Gerry Murphy is an Irish poet.

Life and work[edit]

Gerry Murphy was born in Cork City in 1952.[1] His work is witty, openly intellectual and often satirical and is "highly, self-consciously literary".[2] "Much of the most recent work displays intense absorption of the Roman classics either through direct reference or employment of the pithy epigram."[2]

He attended University College Cork where he was part of a resurgence of literary activity under the inspiration of John Montague. Among his contemporaries, described by Thomas Dillon Redshaw as "that remarkable generation," there were Thomas McCarthy, William Wall, Theo Dorgan, Maurice Riordan, Greg Delanty and Sean Dunne. He is a hugely popular reader of his own work. But “...what makes Murphy unique among his contemporaries,” according to Montague in a brief foreword to the Selected volume (2006), “is his curious integrity, the way he has created an aesthetic out of nearly nothing, ex nihilo.”

After dropping out of university in the early 1970s Murphy spent some years working in London and a year living in an Israeli Kibbutz before returning to Cork in 1980 where he has remained ever since.[2] A champion swimmer, he has made his living primarily as a life guard and swimming pool manager.

::::

### To-do list
a - According to the text on Gerry Murphy, in what year was he born?
b - Rewrite the part of the text on Gerry Murphy starting with "After dropping out" and going on through "swimming pool manager.", putting "Dublin" in place of "London".

::::

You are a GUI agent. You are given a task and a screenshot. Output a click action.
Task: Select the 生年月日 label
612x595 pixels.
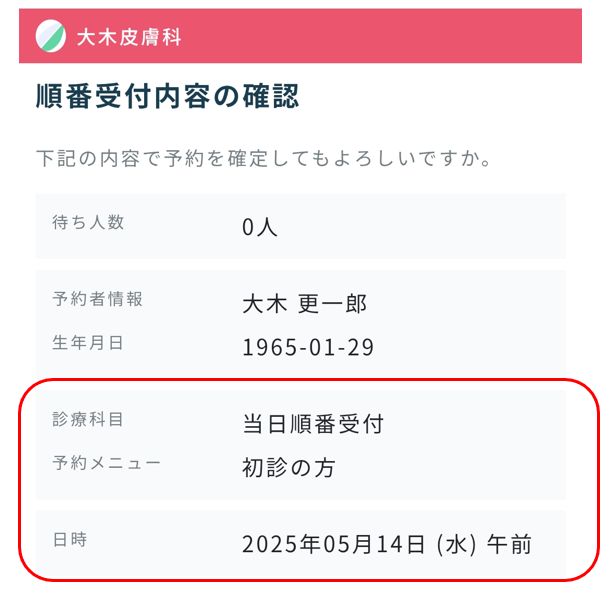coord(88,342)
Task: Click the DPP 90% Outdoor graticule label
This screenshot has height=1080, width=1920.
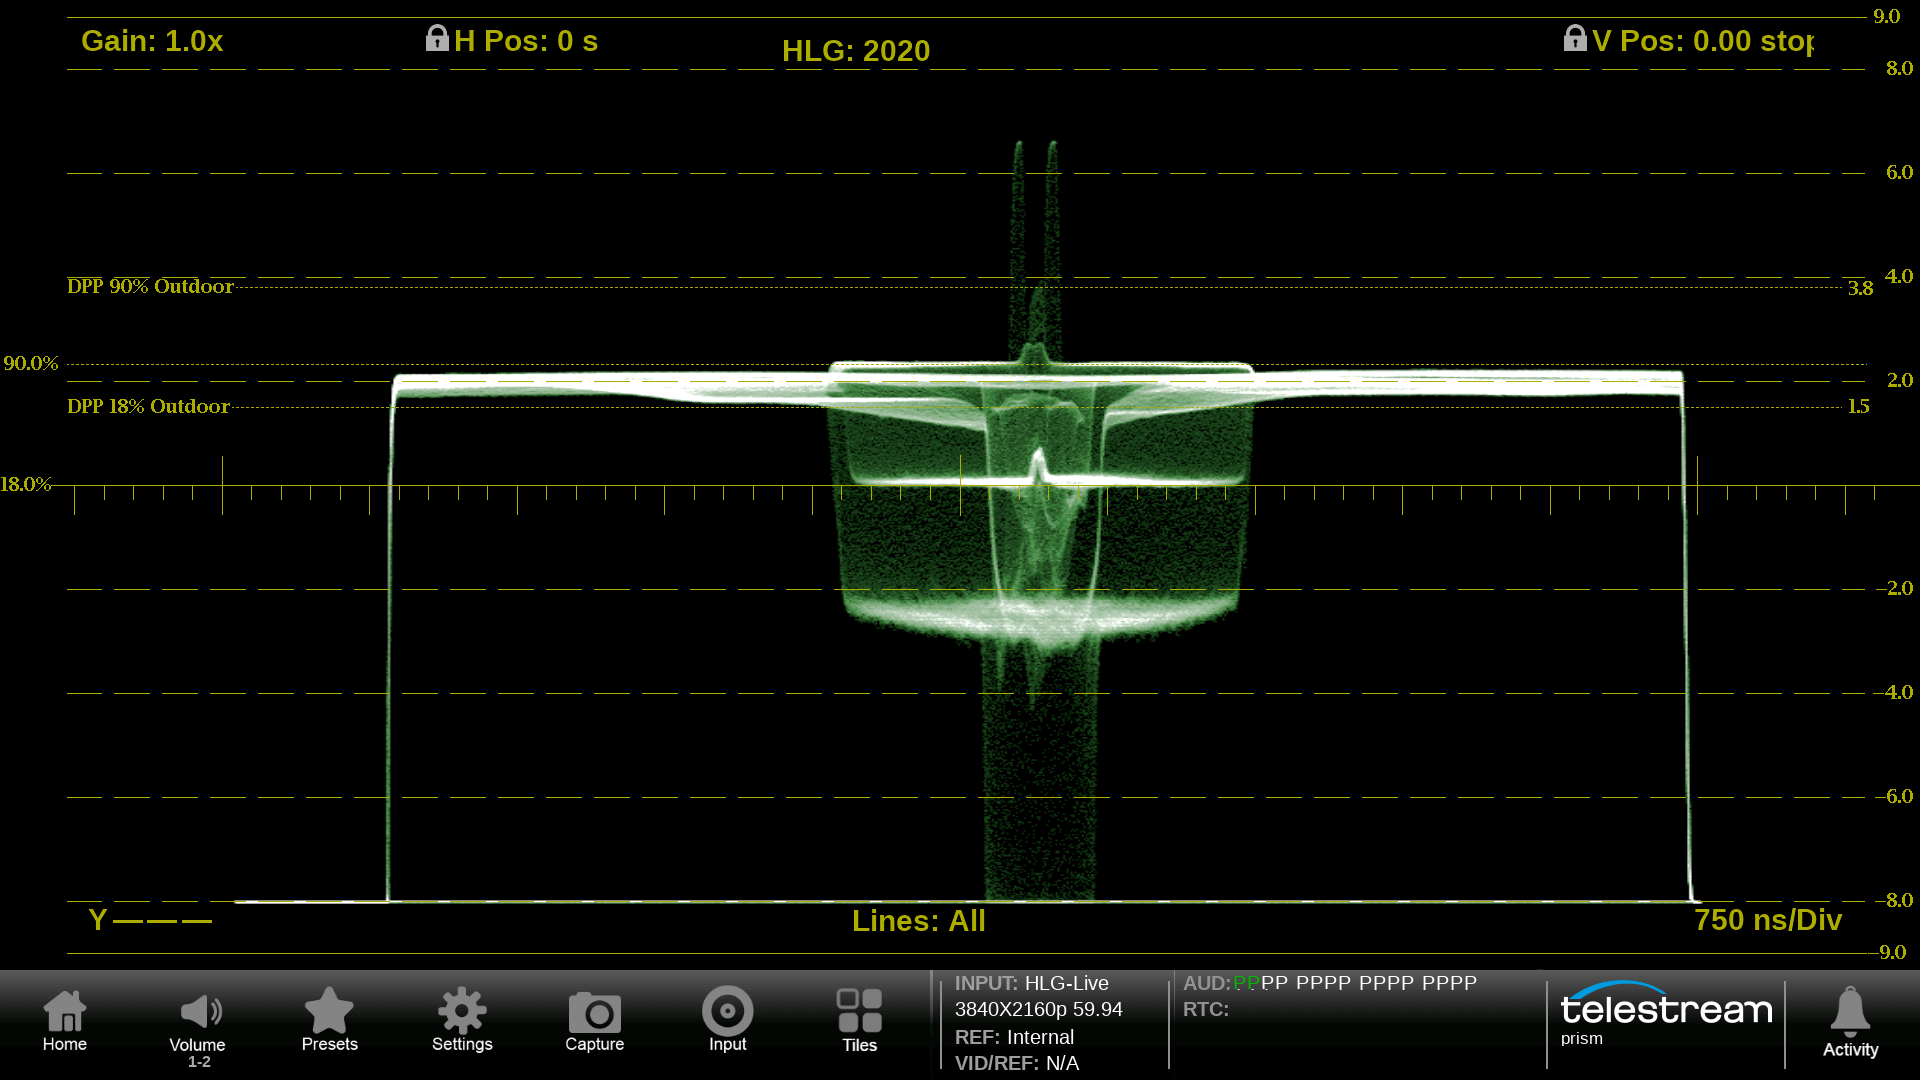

::::

### Answers for the exercise
a - 1952

b -
After dropping out of university in the early 1970s Murphy spent some years working in Dublin and a year living in an Israeli Kibbutz before returning to Cork in 1980 where he has remained ever since.[2] A champion swimmer, he has made his living primarily as a life guard and swimming pool manager.